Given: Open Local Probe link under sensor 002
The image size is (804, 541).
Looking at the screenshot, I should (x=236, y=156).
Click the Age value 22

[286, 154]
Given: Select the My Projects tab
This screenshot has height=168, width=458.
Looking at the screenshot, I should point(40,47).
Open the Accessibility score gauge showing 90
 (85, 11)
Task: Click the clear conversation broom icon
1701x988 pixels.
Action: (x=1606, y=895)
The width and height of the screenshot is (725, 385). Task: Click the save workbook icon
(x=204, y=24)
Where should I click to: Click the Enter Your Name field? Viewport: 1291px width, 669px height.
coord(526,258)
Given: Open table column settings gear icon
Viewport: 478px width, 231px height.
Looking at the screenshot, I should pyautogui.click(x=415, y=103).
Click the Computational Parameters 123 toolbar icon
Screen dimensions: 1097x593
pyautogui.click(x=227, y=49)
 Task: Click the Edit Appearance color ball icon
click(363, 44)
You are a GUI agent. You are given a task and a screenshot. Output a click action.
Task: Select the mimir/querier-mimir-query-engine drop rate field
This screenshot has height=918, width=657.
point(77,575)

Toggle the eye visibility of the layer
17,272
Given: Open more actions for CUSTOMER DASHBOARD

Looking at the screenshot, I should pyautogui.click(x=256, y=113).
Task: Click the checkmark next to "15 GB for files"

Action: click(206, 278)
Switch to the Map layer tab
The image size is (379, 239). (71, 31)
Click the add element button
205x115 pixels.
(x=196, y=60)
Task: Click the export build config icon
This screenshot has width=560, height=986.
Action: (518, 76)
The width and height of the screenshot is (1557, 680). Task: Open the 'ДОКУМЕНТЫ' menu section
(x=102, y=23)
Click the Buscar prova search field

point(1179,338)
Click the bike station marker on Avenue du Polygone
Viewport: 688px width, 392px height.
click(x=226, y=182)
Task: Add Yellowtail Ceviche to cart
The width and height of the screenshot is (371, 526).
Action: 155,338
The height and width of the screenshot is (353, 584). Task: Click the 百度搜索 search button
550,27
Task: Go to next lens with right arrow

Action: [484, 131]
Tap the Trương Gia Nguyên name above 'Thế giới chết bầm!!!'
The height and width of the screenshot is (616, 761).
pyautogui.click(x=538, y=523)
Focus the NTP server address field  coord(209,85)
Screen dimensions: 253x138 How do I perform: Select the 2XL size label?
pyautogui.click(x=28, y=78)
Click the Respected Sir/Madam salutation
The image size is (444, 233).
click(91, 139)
________________________________________
#### [Work instructions]
Print every one of the rows above again, word for word and in the same order, changing nothing.

#### [Written reply]
Given: Open Local Probe link under sensor 002
The image size is (804, 541).
Looking at the screenshot, I should (x=236, y=156).
Click the Age value 22

[286, 154]
Given: Select the My Projects tab
This screenshot has height=168, width=458.
Looking at the screenshot, I should point(40,47).
Open the Accessibility score gauge showing 90
 (85, 11)
Task: Click the clear conversation broom icon
1701x988 pixels.
Action: (x=1606, y=895)
The width and height of the screenshot is (725, 385). Task: Click the save workbook icon
(x=204, y=24)
Where should I click to: Click the Enter Your Name field? Viewport: 1291px width, 669px height.
coord(526,258)
Given: Open table column settings gear icon
Viewport: 478px width, 231px height.
Looking at the screenshot, I should pyautogui.click(x=415, y=103).
Click the Computational Parameters 123 toolbar icon
Screen dimensions: 1097x593
pyautogui.click(x=227, y=49)
 Task: Click the Edit Appearance color ball icon
click(363, 44)
You are a GUI agent. You are given a task and a screenshot. Output a click action.
Task: Select the mimir/querier-mimir-query-engine drop rate field
This screenshot has height=918, width=657.
point(77,575)

Toggle the eye visibility of the layer
17,272
Given: Open more actions for CUSTOMER DASHBOARD

Looking at the screenshot, I should pyautogui.click(x=256, y=113).
Task: Click the checkmark next to "15 GB for files"

Action: click(206, 278)
Switch to the Map layer tab
The image size is (379, 239). (71, 31)
Click the add element button
205x115 pixels.
(x=196, y=60)
Task: Click the export build config icon
This screenshot has width=560, height=986.
Action: (518, 76)
The width and height of the screenshot is (1557, 680). Task: Open the 'ДОКУМЕНТЫ' menu section
(x=102, y=23)
Click the Buscar prova search field

point(1179,338)
Click the bike station marker on Avenue du Polygone
Viewport: 688px width, 392px height.
click(x=226, y=182)
Task: Add Yellowtail Ceviche to cart
The width and height of the screenshot is (371, 526).
Action: 155,338
The height and width of the screenshot is (353, 584). Task: Click the 百度搜索 search button
550,27
Task: Go to next lens with right arrow

Action: [484, 131]
Tap the Trương Gia Nguyên name above 'Thế giới chết bầm!!!'
The height and width of the screenshot is (616, 761).
pyautogui.click(x=538, y=523)
Focus the NTP server address field  coord(209,85)
Screen dimensions: 253x138 How do I perform: Select the 2XL size label?
pyautogui.click(x=28, y=78)
Click the Respected Sir/Madam salutation
The image size is (444, 233).
click(91, 139)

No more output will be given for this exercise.